Internet giant Google has long been criticised over its failure to police online adverts that promote investment scams.
But changes planned by the Financial Conduct Authority (FCA) and HM Treasury could make Google and other providers legally liable for allowing fraudulent ads to appear on their sites.
In its Regulatory Perimeter Report 2019/20, the watchdog said that online promotion has become more and more relevant and prominent and it increasingly exposes consumers to harm.
In December 2019, International Adviser revealed that the FCA was working with Google to develop technology that would check whether promotions appearing on the search engine came from regulated and authorised firms.
But the fight against fraudulent online advertisements is coming at a high price for the regulator, literally, as it is forced to pay for its own space on Google to fight scams.
During the first quarter of 2020, the FCA forked out £90,000 ($115,774, €98,123) just to pay for online ad space to counter-fight fraudulent marketing.
Other regulatory moves include the temporary marketing ban on speculative mini-bonds and security products to retail investors – high net worth and sophisticated investors are, however, excluded – which is set to become permanent.
Exposure to risk and harm
FCA chairman Charles Randall criticised Google during a speech in June 2020, saying that “it is frankly absurd that the FCA is paying hundreds of thousands of pounds to Google to warn consumers against investment advertisements from which Google is already receiving millions in revenue”.
In its latest report, the regulator said: “Online platforms, such as search engines and social media platforms, play an increasingly significant role in communicating financial promotions to consumers.
“As a result, consumers are being more readily exposed to adverts, ranging from scams and promotions of high-risk investments to false or misleading adverts – falling either side of the regulatory perimeter – which, directly or indirectly, lead consumers onto paths resulting in harm.
“As the digital world continues to develop, the potential harms to consumers change in both nature and severity.”
This recently prompted the watchdog to unveil a consultation on how to improve the consumer investment market.

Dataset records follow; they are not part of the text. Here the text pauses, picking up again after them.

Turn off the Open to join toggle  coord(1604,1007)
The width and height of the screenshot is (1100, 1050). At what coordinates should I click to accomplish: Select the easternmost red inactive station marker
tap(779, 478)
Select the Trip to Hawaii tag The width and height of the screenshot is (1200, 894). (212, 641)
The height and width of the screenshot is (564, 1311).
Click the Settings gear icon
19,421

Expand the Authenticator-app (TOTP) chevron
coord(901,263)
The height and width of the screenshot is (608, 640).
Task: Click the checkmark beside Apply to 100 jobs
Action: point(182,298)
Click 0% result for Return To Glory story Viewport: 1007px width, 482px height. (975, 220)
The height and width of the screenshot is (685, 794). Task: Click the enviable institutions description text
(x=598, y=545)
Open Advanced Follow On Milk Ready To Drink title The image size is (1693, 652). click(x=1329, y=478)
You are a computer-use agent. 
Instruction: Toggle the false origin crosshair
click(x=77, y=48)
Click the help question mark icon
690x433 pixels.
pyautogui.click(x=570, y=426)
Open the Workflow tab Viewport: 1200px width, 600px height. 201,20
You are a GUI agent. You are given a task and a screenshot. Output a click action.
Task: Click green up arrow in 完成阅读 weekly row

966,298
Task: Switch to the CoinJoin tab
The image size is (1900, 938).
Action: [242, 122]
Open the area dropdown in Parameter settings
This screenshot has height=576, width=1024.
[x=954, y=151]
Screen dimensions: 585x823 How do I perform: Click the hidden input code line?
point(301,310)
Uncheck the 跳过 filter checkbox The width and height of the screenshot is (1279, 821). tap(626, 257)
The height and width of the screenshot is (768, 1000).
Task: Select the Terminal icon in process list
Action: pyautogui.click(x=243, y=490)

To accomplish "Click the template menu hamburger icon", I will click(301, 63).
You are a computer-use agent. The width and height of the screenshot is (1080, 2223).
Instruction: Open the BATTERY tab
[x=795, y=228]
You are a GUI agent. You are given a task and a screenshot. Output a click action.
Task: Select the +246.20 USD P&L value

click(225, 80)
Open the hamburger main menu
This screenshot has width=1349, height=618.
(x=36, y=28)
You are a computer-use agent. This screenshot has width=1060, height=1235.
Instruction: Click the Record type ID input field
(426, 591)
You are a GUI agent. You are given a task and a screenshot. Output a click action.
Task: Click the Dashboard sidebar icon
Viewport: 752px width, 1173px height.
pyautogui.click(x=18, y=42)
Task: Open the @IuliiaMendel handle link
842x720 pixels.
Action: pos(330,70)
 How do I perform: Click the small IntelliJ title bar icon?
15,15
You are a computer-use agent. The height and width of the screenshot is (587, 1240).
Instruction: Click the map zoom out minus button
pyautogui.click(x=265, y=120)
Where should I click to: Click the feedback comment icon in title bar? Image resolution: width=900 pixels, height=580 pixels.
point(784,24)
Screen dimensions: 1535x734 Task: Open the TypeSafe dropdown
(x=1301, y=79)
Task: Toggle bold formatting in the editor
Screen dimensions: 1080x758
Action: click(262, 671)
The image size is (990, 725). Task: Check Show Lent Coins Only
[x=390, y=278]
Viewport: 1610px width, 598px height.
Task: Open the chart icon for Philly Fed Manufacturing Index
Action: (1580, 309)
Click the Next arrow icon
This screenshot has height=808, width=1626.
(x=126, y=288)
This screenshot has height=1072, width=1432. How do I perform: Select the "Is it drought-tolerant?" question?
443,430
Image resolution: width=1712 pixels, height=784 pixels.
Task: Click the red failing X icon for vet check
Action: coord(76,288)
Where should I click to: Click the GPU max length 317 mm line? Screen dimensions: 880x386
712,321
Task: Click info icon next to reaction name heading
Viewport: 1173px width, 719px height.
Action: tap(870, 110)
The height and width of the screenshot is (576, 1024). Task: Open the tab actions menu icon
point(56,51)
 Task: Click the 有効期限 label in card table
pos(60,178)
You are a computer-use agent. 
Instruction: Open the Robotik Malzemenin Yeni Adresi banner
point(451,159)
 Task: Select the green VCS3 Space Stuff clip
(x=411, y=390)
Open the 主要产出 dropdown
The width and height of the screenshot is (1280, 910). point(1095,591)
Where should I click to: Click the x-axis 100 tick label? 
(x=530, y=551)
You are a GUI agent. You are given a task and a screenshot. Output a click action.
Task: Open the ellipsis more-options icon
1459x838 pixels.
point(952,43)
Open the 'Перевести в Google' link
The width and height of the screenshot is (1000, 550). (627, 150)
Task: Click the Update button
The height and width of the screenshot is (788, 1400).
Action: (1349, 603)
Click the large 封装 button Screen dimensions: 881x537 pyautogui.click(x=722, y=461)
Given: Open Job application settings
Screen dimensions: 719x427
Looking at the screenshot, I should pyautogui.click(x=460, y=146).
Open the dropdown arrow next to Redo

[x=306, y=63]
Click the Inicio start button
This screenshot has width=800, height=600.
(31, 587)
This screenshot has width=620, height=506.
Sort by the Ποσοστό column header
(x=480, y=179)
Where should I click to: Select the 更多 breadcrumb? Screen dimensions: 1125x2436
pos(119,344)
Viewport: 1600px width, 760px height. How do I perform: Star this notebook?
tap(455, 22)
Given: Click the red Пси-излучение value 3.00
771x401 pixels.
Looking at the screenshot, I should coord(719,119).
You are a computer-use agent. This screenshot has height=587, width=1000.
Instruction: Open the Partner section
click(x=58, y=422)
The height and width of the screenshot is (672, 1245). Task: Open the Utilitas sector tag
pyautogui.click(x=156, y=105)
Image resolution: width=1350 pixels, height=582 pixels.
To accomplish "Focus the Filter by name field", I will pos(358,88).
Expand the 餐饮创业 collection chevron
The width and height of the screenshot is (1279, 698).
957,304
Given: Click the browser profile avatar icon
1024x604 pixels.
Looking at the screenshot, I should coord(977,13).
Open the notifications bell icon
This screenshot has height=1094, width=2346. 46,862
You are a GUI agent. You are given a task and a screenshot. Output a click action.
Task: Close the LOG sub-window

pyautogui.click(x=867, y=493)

The work the FCA is currently doing with the Treasury aims to make platforms liable and give the regulator powers to oversee them.
It added: “We think that it is important that online platform operators, like Google, bear clear legal liability for the financial promotions they pass on – at least to the same extent as traditional publishers of financial promotions; that would mean that an online publisher would have to ensure that any financial promotion which they communicate has first been approved by an authorised person or otherwise falls within the scope of an exemption in the Financial Promotions Order.
“We are currently considering with the Treasury the application of the financial promotions regime to these platform operators and whether we need any new powers over them. This work is relevant not just to the promotion of high-risk investments but to our work to address online harms – including scams – more generally.
“We believe there is a strong case to include fraud within the Online Harms legislation, given the FCA’s limited power to take down advertising by those seeking to scam people via the internet. Without this change in the law, our efforts in this area will not achieve the results that many of our stakeholders expect.
“For example, we are seeing a large number of adverts online that we think are not appropriate, such as search engine results. If we want to have them taken down, we have to convince the online company that the adverts are illegal on a case-by- case basis.
“In practice, this takes time and can have limited effect as online adverts can re-appear, in a slightly different form, soon after the original advert is removed.”